Snap notes, however, that the sort of comments on social platforms that have existed until now have the potential for misuse. That broad description encompasses a lot of misbehavior, from allowing abuse to creating an economy in which inauthenticity flourishes. To that end, Snap says Spotlight Replies is an exercise in giving users what they need – not what they want.

“We know that people don’t want the negative aspects that come with comments, so when we hear that feedback we say, ’OK, what are the underlying needs here? What do people actually want?’ And then, ’How can we give that to them in a way that ultimately serves them?’

“It’s not users’ job to design these unique features. That’s our job. Their job is to help us understand what it is they’re looking for.”

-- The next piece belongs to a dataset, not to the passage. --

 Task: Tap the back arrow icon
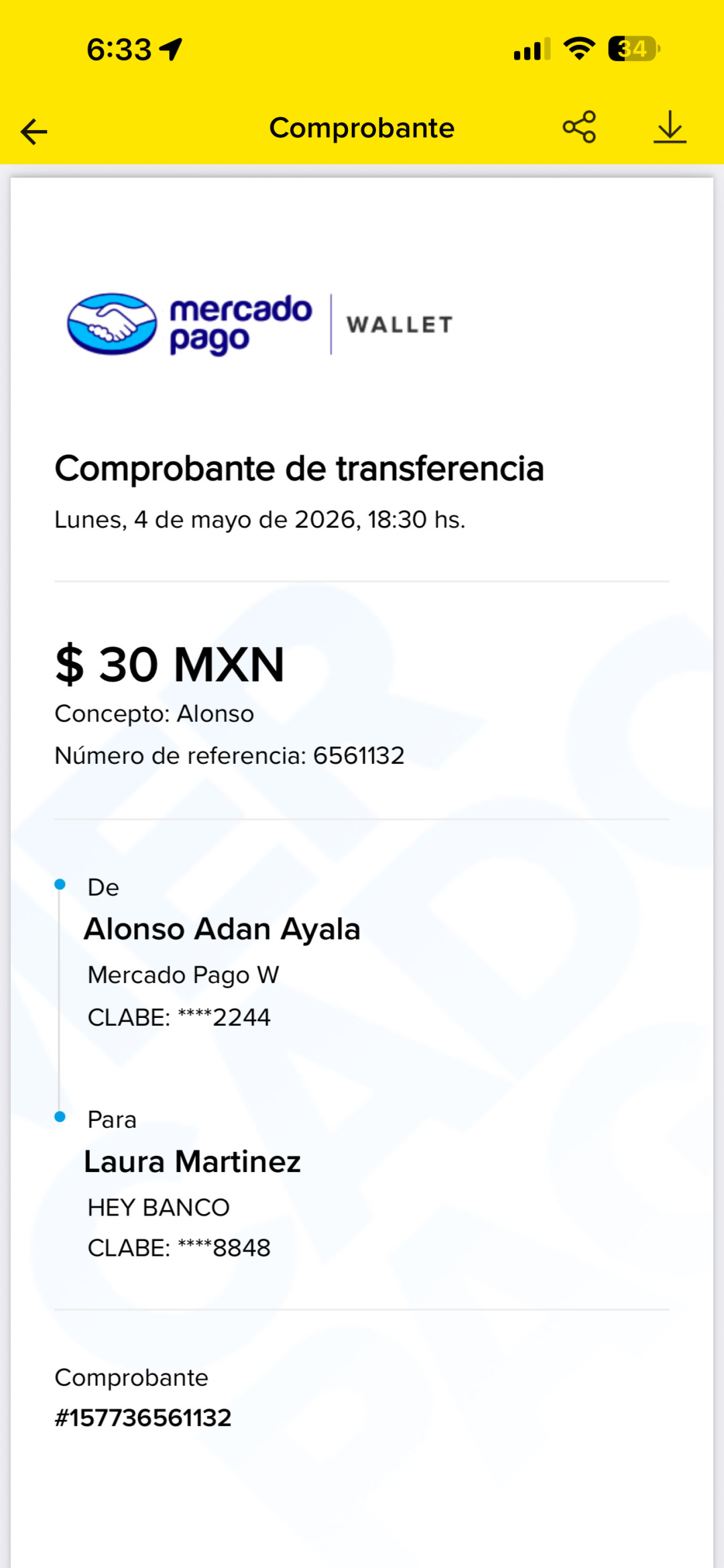[34, 131]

To that end, the Spotlight Replies tool uses Snap’s existing machine learning to first filter out anything that breaks the platform’s terms of service around abuse or unsafe language. Only then are the comments handed over to the creator, who can then choose to include them or not.

It speaks to the increasing desire from advertisers to speak to communities: the marketing industry is investing in partnerships with creators who act as figureheads for engaged audiences, across platforms like Discord and Reddit. Trials like Snap’s aim to bring that community aspect to platforms that have traditionally been less about reciprocal conversations between peers and more of a broadcast tool for individual creators.

Commerce and comments

Snap acknowledges to The Drum that there are commercial benefits to ensuring that a social network’s content is brand safe, especially when there is parity across both advertiser and creator content. However, its spokesperson says its success is predicated upon allowing creators the freedom to experiment and that the development of tools like Spotlight Replies is undertaken to allow them that freedom.

“We see time and time again – and not just from creators, but from the community at large – that they feel Snapchat is a more positive environment than a lot of these other options that are out there. And so that has always been part of the pitch in general for advertisers, for people that want to use our products.

“This is a place where we put safety and user protection and privacy first, and we believe that’s ultimately going to be a differentiator for us and lead to better experiences. And again, yes, a safer place to advertise your products and for your brand to live side by side with creators.”

As the social media industry moves to prioritize community and brand safety, it’s likely that other platforms will follow Snap’s lead when it comes to handing creators greater control of tools like comments.